The fact that she was here, now, in the royal chambers of Halbo Castle was all her own doing, and she felt some satisfaction in that. When she had escaped Virelai on the night of the Gathering, she had not known her own intention. To remove herself from the grasp of the deathly southern lord meant putting an ocean between them; and a ship bound for the north required the protection of an Eyran captain; but when she laid eyes upon Ravn Asharson the future came into clear focus. Assessing him at a glance as a powerful man, a man who could defend her against all comers, she knew at once that his soul cried out for the exotic; and so she had stepped into his orbit and drawn his eyes to her.
In her short experience of the world beyond Sanctuary she had learned that women used whatever wiles they possessed to attract men to them, and that the conquest of a king would be regarded by most as a triumph, not an undertaking to be entered into lightly or by a woman of no breeding or heritage. But for the Rosa Eldi, this was no game of statesmanship, no play for status: it was a gambit made simply for survival, and so she had exerted the full force of her seductive magic upon him; he was utterly, inextricably bewitched.

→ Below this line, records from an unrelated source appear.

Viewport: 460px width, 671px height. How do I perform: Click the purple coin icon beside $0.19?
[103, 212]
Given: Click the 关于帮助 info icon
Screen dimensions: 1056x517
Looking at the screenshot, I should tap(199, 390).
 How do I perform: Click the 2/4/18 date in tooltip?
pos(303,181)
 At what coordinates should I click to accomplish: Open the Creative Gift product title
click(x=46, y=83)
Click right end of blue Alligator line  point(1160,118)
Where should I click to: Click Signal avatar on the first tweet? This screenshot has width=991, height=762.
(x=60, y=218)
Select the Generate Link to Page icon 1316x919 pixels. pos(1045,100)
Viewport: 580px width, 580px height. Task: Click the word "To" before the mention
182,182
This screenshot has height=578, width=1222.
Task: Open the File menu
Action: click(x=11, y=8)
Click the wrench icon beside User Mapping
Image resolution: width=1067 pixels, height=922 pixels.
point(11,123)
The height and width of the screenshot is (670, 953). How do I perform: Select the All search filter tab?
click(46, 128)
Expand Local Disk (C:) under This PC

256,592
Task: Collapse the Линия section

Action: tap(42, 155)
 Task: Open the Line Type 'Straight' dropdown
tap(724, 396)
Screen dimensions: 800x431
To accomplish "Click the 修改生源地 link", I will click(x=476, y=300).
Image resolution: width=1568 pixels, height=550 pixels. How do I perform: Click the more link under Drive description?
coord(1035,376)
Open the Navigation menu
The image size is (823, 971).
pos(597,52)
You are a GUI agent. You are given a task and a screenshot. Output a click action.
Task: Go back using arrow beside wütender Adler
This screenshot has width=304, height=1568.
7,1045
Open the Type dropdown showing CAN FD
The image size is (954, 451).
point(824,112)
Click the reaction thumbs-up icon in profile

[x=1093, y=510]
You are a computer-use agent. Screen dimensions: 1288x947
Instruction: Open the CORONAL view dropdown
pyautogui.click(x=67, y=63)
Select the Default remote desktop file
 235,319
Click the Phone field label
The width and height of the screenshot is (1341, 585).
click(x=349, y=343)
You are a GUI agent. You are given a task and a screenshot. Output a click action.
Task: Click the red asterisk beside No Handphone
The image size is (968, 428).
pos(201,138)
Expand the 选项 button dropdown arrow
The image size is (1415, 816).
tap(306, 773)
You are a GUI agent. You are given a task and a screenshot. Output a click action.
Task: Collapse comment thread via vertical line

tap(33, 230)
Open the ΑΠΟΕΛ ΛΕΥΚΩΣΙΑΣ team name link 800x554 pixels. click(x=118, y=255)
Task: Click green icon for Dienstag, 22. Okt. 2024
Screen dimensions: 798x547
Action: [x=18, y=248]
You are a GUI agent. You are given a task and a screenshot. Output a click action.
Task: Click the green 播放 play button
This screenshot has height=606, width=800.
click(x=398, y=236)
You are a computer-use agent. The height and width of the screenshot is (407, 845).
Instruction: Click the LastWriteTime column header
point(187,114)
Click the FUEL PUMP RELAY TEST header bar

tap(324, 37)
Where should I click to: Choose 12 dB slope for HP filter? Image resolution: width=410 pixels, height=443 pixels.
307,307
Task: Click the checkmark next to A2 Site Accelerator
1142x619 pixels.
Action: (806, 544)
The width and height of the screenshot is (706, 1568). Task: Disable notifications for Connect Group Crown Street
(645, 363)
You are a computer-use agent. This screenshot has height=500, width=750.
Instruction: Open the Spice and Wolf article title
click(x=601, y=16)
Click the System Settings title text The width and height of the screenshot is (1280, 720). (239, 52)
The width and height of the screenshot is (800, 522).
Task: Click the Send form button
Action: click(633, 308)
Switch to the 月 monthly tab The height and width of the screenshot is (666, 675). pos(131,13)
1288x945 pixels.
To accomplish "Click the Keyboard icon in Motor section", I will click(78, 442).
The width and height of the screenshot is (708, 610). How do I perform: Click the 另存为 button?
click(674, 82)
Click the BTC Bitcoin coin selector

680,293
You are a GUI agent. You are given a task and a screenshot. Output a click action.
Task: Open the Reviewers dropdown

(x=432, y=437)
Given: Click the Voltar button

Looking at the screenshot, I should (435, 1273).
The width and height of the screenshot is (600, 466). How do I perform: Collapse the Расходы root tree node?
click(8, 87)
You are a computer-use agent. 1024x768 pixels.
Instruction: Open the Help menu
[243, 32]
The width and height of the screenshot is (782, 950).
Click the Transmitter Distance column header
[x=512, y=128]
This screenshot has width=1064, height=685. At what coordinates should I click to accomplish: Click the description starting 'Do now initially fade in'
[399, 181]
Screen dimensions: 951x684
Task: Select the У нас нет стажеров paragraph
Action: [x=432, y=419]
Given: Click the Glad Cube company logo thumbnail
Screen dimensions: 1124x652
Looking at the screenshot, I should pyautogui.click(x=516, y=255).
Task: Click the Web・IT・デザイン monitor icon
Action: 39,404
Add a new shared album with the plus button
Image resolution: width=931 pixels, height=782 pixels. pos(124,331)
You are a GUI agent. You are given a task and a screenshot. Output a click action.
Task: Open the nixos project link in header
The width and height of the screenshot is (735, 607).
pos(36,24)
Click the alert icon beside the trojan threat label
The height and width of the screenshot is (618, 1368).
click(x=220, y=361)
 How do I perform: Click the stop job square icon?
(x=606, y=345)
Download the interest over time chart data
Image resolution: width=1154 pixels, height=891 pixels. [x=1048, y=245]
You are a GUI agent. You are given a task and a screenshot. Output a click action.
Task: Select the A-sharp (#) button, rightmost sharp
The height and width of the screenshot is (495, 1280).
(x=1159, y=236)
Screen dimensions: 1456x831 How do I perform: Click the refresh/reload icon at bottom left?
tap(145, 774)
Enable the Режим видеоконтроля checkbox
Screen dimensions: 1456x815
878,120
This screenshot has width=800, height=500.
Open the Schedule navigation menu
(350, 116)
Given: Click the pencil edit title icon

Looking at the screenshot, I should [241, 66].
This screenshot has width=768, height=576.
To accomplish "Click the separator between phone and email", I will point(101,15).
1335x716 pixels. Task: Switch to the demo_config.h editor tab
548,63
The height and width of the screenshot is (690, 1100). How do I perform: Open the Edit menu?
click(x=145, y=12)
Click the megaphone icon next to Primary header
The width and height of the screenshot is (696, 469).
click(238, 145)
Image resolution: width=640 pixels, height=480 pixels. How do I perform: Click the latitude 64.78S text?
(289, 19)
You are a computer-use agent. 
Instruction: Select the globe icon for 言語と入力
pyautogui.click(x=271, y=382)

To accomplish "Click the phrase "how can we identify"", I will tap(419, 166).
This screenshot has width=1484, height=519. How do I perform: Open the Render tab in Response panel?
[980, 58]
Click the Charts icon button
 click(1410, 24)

What she had not bargained for were the odd sensations he drew forth from her. These sensations, which she learned to term ‘feelings’, started with a vague tenderness toward a man so vulnerable her mere glance could bring him to his knees; then had grown into something altogether more demanding of their connection in the weeks of the voyage back to the northern capital and his careful introduction of her into the great castle he called his home. Now it had become something she could only think of as a slow fire burning deep inside her, so that instead of abandoning him as soon as the ship docked in Eyra as she had planned, she now experienced an almost physical pain every time he left her side.
This pain was made all the worse by the fact that she knew she had wrought a powerful enchantment upon Ravn: she could not be sure that, without it, he would feel anything for her at all. And since she had thrown this veil of bewitchment over him, it was impossible to know his true character. It was like viewing an island through fogs: she sensed, beneath the miasma of the magic, something adamantine in him, something uncompromising and elemental; something that might challenge and thrill her into a greater understanding of love, of life, of the world and her place in it. But he moved and talked as if in a daze when he was with her; and when he was away, she knew nothing of him.
It would, she pondered, leaning closer to trace the chiselled line of his mouth with the tip of her finger, be curious to withdraw the glamour and see just who this man she had chosen to ally herself to might truly be. But she did not yet dare to do it.